■ **EXCERPTED DATA**:

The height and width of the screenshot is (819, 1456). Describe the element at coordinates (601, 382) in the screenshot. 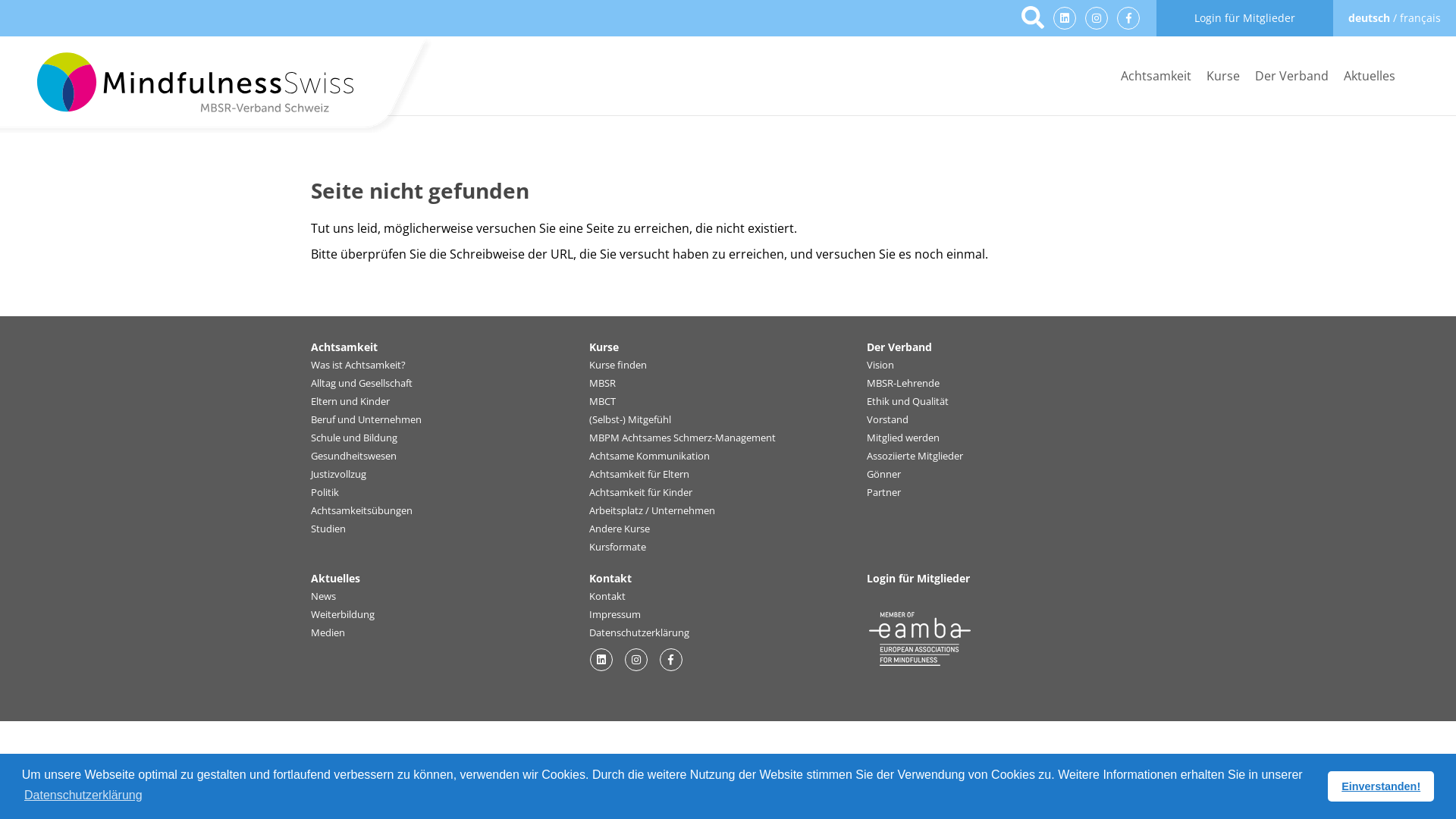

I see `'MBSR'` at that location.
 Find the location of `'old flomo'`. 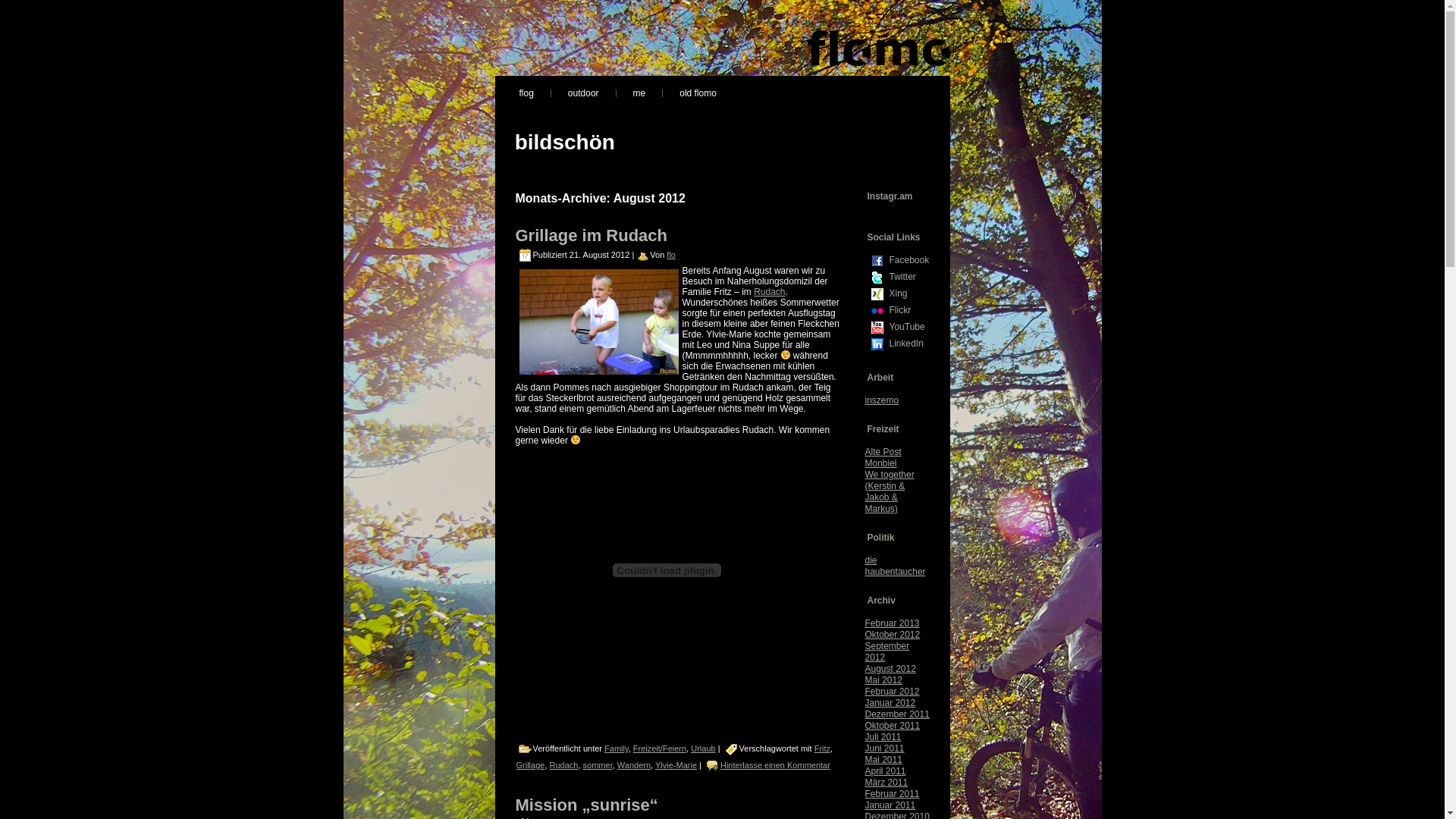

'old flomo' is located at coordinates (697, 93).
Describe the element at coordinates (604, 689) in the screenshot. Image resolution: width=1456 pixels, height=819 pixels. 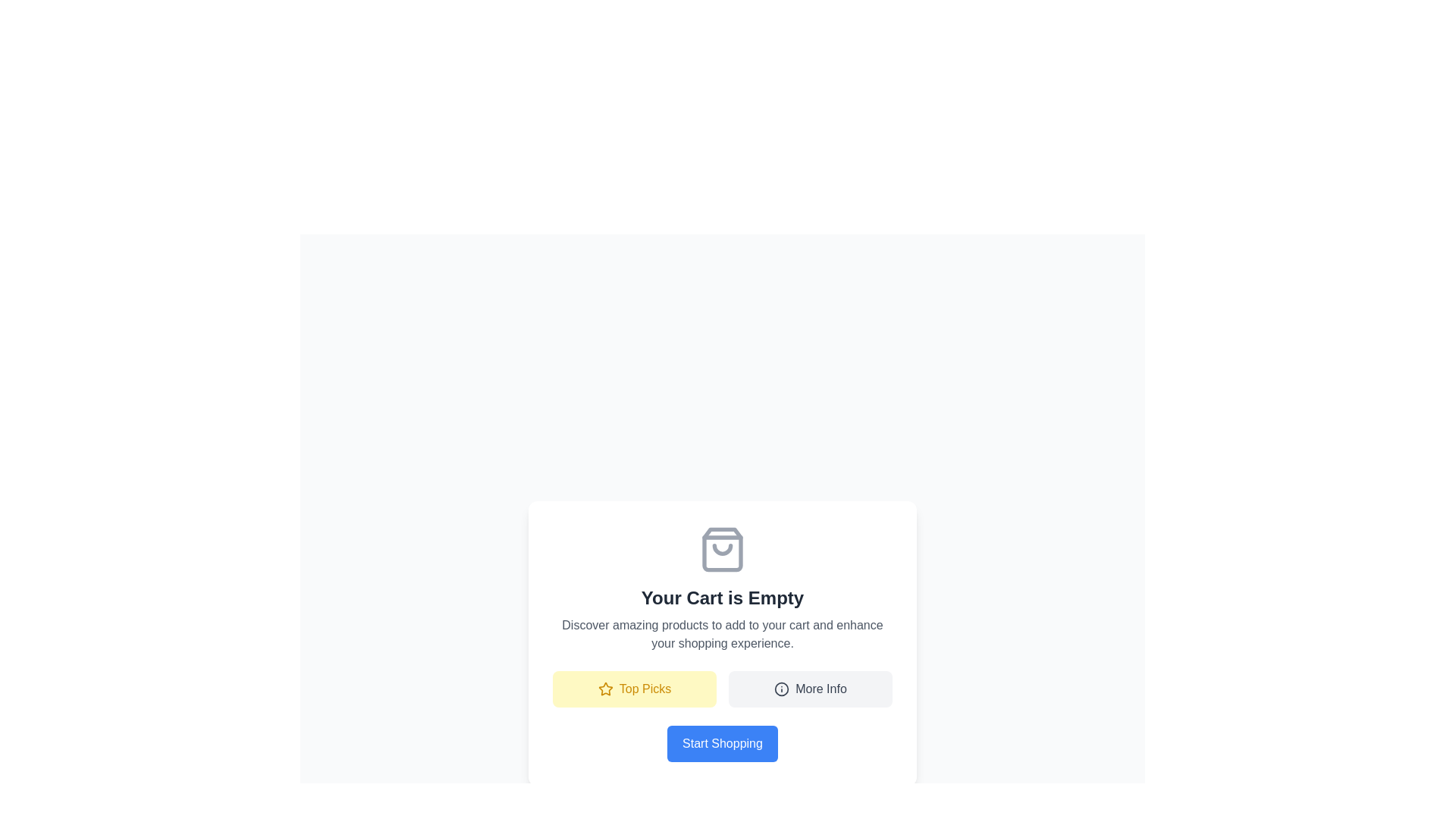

■ **WORK TO DO**: Return all of the material above line for line without changing a word, and omit the pictures.

■ **EXERCISE OUTPUT**:
The height and width of the screenshot is (819, 1456). Describe the element at coordinates (601, 382) in the screenshot. 

I see `'MBSR'` at that location.
 Find the location of `'old flomo'`. 

'old flomo' is located at coordinates (697, 93).
Describe the element at coordinates (604, 689) in the screenshot. Image resolution: width=1456 pixels, height=819 pixels. 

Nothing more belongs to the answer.